Thanks for the links - lots of interesting additional information. I love that they could clearly see that the dermatologist was fraudulently billing just by calculating that the amount of time he claimed to be counseling patients and performing procedures was impossible.
 
I am familiar with the story because the derm practice was in Venice florida which is where my parents live. The story was all over the paper. There are MANY crooked derms down there. Who can forget Michael Rosin who signed out his own cases and called everything Squamous Cell CA. LOL. I saw some of the "slides" from the Rosin case and I cant for the life of me figure out how they ever passed an inspection. The slides were unreadable. Very sad.
 
While I am happy at my job, the whole experience of job-seeking made me feel very bitter toward this field. It just shouldn't be this hard for new grads to find decent employment in huge metropolitan markets. This business of "everyone gets a job" is so out of touch. Maybe everyone does get a job, but many of the jobs suck and you get what is available, which may be a far cry from what or where you want.
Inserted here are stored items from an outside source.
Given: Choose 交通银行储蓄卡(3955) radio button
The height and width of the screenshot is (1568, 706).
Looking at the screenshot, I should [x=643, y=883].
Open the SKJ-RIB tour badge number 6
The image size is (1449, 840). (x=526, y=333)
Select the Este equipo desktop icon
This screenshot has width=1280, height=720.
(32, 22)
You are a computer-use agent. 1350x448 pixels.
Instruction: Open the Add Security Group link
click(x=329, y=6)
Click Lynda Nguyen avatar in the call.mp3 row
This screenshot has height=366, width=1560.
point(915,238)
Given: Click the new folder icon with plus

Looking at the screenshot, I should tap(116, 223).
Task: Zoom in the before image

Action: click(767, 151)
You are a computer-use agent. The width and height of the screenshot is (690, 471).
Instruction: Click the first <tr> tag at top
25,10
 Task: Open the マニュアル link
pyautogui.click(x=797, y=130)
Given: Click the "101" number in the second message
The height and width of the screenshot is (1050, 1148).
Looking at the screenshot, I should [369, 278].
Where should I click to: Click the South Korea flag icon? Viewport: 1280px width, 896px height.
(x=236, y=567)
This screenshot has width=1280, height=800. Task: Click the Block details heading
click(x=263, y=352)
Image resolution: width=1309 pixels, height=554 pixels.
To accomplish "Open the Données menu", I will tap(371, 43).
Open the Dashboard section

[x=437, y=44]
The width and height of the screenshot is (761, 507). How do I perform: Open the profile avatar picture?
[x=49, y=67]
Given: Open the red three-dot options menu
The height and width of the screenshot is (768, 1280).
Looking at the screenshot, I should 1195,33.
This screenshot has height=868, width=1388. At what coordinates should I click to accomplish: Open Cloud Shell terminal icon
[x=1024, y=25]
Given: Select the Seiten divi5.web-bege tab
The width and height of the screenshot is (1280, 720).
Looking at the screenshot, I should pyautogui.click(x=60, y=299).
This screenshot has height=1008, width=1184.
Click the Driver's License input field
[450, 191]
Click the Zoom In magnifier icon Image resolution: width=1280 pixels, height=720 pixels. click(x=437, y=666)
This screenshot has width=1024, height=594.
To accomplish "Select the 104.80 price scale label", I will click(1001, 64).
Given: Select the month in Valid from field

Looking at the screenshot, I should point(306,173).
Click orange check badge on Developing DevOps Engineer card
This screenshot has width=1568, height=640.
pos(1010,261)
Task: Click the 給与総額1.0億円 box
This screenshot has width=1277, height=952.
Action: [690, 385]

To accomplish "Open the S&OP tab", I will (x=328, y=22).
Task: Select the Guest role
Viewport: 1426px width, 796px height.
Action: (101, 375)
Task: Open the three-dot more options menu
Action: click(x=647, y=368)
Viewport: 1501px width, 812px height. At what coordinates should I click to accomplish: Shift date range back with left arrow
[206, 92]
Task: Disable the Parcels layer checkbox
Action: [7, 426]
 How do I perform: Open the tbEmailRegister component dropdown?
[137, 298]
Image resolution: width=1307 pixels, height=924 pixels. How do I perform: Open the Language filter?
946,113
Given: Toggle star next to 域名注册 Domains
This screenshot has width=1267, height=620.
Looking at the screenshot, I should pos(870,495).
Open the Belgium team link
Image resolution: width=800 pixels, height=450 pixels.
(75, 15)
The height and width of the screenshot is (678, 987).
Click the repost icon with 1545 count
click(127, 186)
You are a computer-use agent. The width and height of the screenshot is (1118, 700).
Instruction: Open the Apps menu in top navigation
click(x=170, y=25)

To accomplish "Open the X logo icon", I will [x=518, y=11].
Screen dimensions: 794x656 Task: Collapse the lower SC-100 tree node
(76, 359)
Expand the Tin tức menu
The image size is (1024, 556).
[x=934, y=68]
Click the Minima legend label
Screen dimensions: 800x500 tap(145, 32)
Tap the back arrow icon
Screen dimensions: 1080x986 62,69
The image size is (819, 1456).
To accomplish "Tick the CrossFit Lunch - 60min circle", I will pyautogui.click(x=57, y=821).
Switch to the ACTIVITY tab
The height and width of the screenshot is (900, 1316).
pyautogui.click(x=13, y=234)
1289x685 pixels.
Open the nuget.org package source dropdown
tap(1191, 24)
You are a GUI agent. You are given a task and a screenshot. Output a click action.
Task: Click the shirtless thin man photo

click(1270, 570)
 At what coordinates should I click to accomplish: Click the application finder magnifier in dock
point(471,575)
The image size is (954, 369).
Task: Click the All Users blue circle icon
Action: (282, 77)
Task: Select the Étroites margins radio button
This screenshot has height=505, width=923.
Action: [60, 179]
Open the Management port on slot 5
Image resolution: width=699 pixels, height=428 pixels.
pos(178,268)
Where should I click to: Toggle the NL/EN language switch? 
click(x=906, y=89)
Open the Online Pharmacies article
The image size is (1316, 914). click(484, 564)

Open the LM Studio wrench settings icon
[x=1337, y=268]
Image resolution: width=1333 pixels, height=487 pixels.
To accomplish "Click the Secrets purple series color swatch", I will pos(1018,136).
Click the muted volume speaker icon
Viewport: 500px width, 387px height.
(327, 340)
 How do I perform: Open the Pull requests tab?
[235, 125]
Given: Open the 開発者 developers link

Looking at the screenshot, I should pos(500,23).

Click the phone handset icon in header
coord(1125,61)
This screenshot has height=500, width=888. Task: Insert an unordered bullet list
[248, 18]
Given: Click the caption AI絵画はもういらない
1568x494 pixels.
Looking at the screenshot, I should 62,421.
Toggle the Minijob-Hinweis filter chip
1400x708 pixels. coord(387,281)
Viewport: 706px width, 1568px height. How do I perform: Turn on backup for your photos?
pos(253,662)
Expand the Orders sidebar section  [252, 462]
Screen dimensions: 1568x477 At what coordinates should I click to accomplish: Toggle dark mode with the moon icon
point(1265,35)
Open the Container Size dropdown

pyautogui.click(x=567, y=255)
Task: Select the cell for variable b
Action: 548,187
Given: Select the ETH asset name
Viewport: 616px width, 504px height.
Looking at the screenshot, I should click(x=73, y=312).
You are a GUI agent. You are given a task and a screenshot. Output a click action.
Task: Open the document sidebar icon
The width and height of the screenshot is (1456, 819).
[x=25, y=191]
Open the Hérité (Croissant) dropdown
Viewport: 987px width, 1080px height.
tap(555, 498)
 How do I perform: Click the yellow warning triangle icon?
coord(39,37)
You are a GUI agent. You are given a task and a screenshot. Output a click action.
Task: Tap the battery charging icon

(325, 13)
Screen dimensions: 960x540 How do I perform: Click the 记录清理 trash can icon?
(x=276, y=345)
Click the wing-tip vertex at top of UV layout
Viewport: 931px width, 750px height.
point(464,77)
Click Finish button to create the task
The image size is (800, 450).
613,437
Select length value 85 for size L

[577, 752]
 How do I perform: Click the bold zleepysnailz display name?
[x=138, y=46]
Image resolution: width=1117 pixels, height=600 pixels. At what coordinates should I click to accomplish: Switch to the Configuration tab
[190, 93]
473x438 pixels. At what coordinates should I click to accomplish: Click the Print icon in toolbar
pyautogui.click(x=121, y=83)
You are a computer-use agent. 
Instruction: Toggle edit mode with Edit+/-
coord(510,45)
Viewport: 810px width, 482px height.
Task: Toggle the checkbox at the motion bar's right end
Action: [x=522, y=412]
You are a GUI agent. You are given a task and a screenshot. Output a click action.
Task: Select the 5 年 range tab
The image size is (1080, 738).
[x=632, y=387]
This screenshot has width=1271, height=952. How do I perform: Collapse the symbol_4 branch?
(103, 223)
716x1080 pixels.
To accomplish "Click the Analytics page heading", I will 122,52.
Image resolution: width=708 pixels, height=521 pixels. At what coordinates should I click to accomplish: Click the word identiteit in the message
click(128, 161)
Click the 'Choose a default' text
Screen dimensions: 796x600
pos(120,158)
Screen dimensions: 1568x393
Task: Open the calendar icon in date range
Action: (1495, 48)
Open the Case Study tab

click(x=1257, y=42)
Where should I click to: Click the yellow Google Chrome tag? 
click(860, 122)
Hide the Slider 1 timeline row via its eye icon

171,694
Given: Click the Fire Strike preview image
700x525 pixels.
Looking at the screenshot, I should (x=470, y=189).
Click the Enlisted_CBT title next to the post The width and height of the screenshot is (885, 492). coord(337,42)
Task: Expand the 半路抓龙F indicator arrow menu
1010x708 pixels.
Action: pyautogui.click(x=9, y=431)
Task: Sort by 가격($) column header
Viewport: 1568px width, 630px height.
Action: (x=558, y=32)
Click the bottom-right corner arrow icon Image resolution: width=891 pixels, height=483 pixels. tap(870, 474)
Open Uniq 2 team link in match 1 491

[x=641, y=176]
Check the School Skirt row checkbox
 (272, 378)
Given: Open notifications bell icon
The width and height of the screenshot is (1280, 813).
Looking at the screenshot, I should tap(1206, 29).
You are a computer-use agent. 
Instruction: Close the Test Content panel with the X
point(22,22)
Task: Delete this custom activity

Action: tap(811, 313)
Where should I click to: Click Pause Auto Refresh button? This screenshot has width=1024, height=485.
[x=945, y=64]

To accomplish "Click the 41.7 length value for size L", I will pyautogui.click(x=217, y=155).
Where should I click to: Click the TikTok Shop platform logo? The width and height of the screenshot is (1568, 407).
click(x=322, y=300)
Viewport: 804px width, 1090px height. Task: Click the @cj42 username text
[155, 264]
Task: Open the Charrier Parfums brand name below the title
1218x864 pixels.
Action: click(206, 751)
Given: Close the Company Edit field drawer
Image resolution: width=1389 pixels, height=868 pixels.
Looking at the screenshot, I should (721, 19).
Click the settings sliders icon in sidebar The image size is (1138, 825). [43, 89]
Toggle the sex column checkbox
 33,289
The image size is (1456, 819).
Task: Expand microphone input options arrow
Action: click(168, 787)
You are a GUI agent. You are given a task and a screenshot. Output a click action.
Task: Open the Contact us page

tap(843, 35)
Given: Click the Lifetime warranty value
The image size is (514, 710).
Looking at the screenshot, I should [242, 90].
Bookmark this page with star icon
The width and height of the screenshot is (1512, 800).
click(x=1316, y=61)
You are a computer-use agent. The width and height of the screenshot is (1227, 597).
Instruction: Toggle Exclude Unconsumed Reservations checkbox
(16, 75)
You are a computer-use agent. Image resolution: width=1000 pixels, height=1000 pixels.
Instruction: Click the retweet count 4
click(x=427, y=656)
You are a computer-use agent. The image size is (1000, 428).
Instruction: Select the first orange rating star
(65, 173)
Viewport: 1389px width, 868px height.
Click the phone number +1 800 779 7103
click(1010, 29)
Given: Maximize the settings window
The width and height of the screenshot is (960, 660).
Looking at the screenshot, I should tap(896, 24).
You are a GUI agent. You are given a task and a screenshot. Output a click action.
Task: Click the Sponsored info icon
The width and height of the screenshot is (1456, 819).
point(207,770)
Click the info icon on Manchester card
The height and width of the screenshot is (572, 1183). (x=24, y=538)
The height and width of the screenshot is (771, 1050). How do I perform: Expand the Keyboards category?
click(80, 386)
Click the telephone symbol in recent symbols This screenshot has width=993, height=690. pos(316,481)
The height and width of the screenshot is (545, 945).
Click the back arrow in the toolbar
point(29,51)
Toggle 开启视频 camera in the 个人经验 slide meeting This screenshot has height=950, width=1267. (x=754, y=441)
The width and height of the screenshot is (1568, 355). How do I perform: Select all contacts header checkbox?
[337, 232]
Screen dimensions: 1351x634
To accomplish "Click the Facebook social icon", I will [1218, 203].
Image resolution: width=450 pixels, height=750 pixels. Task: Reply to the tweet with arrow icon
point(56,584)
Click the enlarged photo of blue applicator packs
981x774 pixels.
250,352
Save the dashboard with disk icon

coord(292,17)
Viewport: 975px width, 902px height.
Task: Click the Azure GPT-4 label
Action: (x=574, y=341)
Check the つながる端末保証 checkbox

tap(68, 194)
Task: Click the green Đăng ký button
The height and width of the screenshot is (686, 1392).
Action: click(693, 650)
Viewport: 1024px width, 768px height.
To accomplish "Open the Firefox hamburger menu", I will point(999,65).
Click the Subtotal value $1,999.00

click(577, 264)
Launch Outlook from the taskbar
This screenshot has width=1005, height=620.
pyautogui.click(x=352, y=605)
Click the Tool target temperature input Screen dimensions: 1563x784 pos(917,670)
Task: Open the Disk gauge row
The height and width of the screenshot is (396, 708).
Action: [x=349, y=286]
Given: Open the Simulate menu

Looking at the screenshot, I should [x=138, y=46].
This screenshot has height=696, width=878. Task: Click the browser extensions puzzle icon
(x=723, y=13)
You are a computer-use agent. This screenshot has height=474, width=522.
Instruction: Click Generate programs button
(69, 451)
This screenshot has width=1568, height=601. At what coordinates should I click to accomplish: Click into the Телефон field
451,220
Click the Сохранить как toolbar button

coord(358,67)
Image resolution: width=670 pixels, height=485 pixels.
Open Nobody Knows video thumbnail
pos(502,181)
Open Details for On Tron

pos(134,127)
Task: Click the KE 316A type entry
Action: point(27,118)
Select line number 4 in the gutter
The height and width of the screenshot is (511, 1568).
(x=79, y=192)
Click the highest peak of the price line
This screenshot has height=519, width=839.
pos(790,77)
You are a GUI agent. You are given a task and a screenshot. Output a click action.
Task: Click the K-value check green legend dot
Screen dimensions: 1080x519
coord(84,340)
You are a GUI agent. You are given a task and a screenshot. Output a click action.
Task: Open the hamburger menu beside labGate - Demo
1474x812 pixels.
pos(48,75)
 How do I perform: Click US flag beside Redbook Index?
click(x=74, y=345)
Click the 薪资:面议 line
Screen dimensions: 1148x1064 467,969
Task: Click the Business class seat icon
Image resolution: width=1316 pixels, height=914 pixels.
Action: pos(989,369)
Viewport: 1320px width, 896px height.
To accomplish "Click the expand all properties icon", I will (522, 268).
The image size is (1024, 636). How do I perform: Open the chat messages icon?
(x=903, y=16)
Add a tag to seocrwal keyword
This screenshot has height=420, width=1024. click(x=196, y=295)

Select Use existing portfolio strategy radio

That is disappointing to say the least after years of training.

In another post someone accused me of being bitter or something - but the post above summarizes exactly how I feel, and I had to suffer through working with some very evil groups before I found my current position which I enjoy, though it pays rather poorly.
 
the reality is no program wants to cut residency spots because they need the residents for grossing and the like and for the funding they get from medicare... otherwise they would have to hire PA's and techs to cever the work so it is a substancial financial shift..

It seems like the best we can hope for is that someone petitions ACGME to set a moratorium on new residency slots.